Where to go for...Culture
Home to the Mursi and Hamar people, just two of the area’s best-known communities, the Omo Valley is a virtually unexplored frontier for travelers, and unlike any other place on earth. With an outsanding number of indigenous tribes in a relatively small area, the Omo Valley is packed with tradition, fortified hilltop settlements, terraced fields and anthropomorphic grave-markers. Intrepid travelers will also find the Shappe Rock Engravings, thought to be 5,000 years old. For more on cultural encounters, check out Marcia’s trip report from her visit!
Where to go for...Trekking
If you ask us, the Simien Mountains should be on everyone's list for Ethiopia. Very accessible, beautiful, hiking for all fitness levels—we mean it. You could hike from the Simiens to Axum if you wanted or stick to a day or half day hike. Multi-day treks with fully catered camping is available. For many, a real highlight is encountering Gelada Baboons. The baboons are more closely related to monkeys, and they are fascinating to watch. Their blond locks look as if they met a 1980s hairstylist, fully crimped into an enviable mane. When we’ve been, they were incredibly relaxed and really paid no attention to us, only occasionally glancing up for a photo op. It was priceless (even for those of you who have been gorilla or chimp trekking).
The high altitude Sanetti Plateau is home to hundreds of Ethiopian Wolf as well as Klipspringer, Mountain Nyala, lions, leopards and other species, and is one of the last protected Hareena Forests in Ethiopia.
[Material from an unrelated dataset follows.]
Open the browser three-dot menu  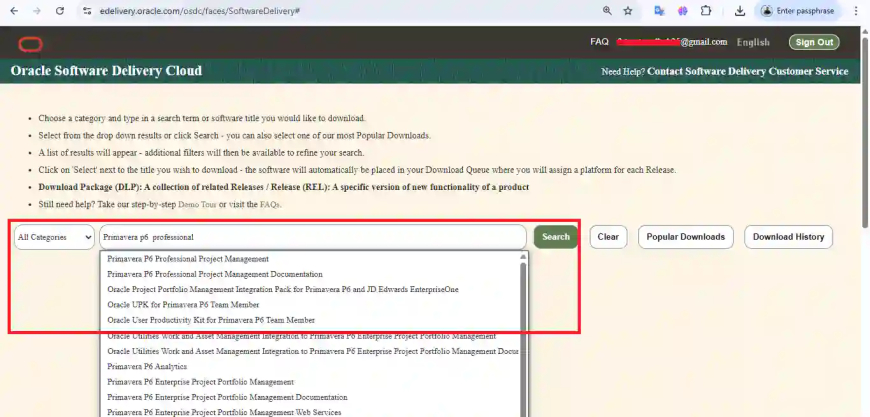pyautogui.click(x=857, y=11)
If you’re an avid outdoor adventurer, you’ll delight in the variety of craggy peaks, high plateaus, waterfalls, wildflower meadows, and crystalline streams. Summit Mount Tullu Dimtu, one of Ethiopia’s highest peaks, or explore the culture of Bale’s Oromo farmers.
Due to Ethiopia's vast range of landscapes and altitudes, there's no single "best" season to go. Most travelers, however, can typically expect October through May to be cool and dry, optimizing sightseeing and outdoor excursions. The highlands, especially Addis Ababa, maintain comfortable conditions in the 70s. The lowlands can still get quite hot during this time, however. July and August see the heaviest rains, typically ending by September.
Heavy summer rains can make some roads or remote areas impassable. The southern Omo Valley sees two, brief, rainy seasons in the fall (October-November) and spring (April-May); avoid those months for travel in the Omo Valley.
Ethiopia is not a good country for big game-viewing when compared with other safari destinations like Kenya. However, the country's mountains are home to some very special and rare species including the Mountain Nyala, Ethiopian Wolf, Gelada Baboons, and the Walia Ibex.
A typical 10-day Ethiopian safari may start at approximately $5,000 per person sharing. All our safaris are carefully tailored to each client, though, so consider this only a starting point to begin exploring your options.
Helicopter over the Danakil Depression - Visit island monasteries on Lake Tana - Taste some of Ethiopia's finest roasts on a coffee tour - Encounter Gelada Baboons in the Simien Mountains - Experience remote and traditional cultures in the Omo Valley
Ethiopia has some of the highest peaks on the African continent but also includes one of the lowest and hottest places on the planet, while the ceremonies and rituals of the Ethiopian Orthodox Church allow a glimpse at the world of the Old Testament.